Neighbor-joining phylogenetic tree of the deduced amino acid sequences of catechol 2,3-dioxygenase (C23O) genes encoding class I EDO enzymes. The Azovibrio sp. XYLBin2-related catechol 2,3-dioxygenase revealed by the present study is highlighted with boldface type. Class I EDO subfamilies are indicated at the main branches of the tree. Only bootstrap values > 50 are indicated. Scale bar, 0.2 substitutions per amino acid position

It has to be noted here, that the genus Azovibrio contains only one single species, A. restrictus, which was reported to have limited metabolic abilities (Reinhold-Hurek and Hurek 2000). Members of the genus were shown to grow on a limited number of carbon sources (e.g. L-malate, DL-lactate, succinate, fumarate, acetate, propionate and ethanol, and amino acids such as L-glutamate), and they cannot grow on mono- or disaccharides. Their most widely known characteristic is that they can fix atmospheric nitrogen. Besides, some strains show strict microaerophilic lifestyle (Reinhold-Hurek and Hurek 2000) Overall, increasing number of evidence suggests that these potentially microaerophilic bacteria of the Rhodocyclales, aquiring subfamily I.2.I-type EDO genes have another ecological role, namely the degradation of monoaromatic hydrocarbons in petroleum hydrocarbon contaminated subsurface ecosystems.
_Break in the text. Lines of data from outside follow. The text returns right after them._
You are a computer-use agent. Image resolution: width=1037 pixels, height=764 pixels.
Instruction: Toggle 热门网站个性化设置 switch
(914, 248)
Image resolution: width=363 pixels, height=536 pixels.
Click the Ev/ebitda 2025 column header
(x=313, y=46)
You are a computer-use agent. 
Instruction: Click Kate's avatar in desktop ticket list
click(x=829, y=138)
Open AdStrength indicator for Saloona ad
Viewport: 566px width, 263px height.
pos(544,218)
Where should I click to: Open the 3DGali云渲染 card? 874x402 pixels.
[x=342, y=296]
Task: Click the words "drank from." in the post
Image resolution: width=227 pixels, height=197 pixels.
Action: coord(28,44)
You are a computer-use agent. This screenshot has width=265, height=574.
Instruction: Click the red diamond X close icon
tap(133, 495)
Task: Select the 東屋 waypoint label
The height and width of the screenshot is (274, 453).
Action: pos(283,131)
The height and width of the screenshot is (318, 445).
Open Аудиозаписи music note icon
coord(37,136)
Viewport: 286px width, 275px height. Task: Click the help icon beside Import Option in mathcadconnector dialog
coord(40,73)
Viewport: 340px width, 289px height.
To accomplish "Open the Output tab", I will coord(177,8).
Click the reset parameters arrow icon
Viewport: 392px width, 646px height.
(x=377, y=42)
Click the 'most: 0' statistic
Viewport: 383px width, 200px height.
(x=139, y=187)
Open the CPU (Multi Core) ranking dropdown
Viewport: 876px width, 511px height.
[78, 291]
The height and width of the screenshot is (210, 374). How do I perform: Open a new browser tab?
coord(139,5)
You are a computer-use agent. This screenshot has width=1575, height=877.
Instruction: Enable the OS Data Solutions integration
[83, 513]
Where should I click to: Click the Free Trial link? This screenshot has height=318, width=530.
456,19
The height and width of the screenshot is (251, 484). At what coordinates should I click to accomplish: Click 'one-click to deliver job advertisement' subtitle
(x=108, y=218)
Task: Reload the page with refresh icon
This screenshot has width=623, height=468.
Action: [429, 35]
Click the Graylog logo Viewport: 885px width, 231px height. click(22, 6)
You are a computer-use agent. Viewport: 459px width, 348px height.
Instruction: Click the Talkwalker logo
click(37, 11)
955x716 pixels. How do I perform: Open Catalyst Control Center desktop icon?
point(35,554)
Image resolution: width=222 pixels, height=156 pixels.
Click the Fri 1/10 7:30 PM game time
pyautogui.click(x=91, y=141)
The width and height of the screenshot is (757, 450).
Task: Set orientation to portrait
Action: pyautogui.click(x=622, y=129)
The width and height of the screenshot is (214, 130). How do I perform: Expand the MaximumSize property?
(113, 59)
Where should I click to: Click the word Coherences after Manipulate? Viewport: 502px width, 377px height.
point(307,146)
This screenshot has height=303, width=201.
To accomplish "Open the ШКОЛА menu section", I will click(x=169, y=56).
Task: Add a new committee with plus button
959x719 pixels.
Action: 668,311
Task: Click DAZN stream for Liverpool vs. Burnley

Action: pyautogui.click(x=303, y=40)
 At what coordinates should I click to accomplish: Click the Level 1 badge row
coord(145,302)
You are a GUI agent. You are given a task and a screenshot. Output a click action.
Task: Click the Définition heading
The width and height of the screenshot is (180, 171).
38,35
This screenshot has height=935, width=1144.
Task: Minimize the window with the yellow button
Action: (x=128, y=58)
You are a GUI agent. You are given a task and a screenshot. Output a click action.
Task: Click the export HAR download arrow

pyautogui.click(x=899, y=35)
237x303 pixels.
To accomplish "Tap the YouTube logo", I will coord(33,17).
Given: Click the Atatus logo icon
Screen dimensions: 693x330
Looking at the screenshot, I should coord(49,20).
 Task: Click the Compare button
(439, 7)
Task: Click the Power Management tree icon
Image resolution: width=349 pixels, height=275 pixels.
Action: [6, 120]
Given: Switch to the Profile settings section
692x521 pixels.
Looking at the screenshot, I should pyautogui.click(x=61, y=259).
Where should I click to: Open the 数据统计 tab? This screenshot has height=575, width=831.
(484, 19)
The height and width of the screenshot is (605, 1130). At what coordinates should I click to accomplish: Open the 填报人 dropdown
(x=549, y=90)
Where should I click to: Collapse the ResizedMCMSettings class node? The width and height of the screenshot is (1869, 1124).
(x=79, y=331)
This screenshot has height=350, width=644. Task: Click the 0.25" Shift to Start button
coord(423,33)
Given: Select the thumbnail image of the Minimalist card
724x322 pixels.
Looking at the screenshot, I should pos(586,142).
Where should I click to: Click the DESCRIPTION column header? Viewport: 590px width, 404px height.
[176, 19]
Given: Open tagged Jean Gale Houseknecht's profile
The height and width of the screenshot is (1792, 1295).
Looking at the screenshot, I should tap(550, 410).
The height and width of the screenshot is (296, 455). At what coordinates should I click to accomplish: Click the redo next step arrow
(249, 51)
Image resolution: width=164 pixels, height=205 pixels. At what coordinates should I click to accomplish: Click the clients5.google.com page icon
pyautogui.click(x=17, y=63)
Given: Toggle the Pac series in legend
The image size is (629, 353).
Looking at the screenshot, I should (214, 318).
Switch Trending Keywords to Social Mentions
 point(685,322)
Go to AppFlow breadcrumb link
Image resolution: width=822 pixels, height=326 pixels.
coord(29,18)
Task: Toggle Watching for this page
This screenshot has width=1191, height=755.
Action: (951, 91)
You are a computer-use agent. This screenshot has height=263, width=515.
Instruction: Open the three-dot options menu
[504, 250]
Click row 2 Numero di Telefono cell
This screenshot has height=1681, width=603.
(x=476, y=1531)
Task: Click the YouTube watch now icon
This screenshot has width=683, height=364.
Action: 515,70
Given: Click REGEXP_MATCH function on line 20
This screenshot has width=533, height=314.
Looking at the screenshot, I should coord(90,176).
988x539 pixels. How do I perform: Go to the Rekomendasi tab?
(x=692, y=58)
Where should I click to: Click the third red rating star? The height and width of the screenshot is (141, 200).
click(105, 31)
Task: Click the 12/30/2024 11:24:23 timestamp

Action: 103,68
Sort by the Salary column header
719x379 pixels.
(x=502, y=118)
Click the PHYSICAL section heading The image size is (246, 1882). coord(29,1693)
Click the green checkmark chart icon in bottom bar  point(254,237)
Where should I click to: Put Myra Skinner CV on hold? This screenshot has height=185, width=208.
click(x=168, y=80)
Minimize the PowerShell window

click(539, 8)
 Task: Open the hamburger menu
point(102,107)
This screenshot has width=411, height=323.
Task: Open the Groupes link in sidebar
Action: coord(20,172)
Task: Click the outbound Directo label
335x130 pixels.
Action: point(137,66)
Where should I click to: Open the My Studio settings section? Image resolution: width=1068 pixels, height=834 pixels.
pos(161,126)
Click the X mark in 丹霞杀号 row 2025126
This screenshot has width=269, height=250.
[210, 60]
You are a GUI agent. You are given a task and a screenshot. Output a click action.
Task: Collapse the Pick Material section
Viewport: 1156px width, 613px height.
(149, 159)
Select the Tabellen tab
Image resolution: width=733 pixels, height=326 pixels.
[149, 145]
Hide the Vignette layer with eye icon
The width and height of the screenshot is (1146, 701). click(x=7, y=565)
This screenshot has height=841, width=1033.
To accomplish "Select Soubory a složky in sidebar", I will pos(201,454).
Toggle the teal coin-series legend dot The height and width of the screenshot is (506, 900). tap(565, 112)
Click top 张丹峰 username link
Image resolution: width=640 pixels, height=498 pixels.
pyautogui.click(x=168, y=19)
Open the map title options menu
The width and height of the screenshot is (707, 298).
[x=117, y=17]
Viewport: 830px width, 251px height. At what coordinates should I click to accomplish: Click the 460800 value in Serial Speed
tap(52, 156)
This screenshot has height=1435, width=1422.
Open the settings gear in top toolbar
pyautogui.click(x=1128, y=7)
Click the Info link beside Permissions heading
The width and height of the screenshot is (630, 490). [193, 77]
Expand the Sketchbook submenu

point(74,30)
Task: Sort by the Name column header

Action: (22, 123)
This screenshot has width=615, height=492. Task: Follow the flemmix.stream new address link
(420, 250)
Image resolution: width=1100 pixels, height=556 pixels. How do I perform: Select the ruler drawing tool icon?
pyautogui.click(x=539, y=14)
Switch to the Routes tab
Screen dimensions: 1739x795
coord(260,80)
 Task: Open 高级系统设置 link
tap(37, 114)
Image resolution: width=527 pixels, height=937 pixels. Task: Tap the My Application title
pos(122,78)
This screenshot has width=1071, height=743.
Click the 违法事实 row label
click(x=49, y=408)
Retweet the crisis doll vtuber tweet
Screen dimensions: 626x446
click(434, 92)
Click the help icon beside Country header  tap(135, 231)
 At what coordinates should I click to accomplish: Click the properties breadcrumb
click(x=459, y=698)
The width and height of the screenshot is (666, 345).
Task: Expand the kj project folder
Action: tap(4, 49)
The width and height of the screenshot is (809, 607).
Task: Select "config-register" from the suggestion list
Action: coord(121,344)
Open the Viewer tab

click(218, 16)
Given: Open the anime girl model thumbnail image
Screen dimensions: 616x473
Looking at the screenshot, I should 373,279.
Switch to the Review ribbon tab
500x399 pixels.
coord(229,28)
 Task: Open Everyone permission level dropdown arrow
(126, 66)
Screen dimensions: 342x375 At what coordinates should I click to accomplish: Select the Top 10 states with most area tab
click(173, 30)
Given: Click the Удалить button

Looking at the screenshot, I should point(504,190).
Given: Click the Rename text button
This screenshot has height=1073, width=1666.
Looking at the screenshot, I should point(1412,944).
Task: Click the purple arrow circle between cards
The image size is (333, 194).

Conclusion for future biology

The main conclusion of the present study, which potentially affects future bioremediation procedures of petroleum hydrocarbon contaminated subsurface ecosystems, is that distinctly different bacterial communities took part in the degradation of benzene under aerobic versus microaerobic conditions. While under clear aerobic conditions members of the genera Pseudomonas, Thauera and Rhizobium were the key degraders, their role under microaerobic conditions was rather marginal. On the other hand, under microaerobic conditions, members of the genera Malikia and Azovibrio mostly replaced these bacteria. Consequently, results confirmed the previous observation, that Malikia species can be prominent benzene degraders in contaminated aquifers. Additionally, the present study provided further evidence on the assumption that members of the genus Azovibrio, which are potentially microaerophilic bacteria, can play a significant role in the degradation of aromatic hydrocarbons under limited oxygen availability. Whether the subfamily I.2.I-type extradiol dioxygenase provides further competitive advantage to these bacteria over other aerobic hydrocarbon degraders (e.g. over Pseudomonas spp.), remains a question and needs to be further elucidated.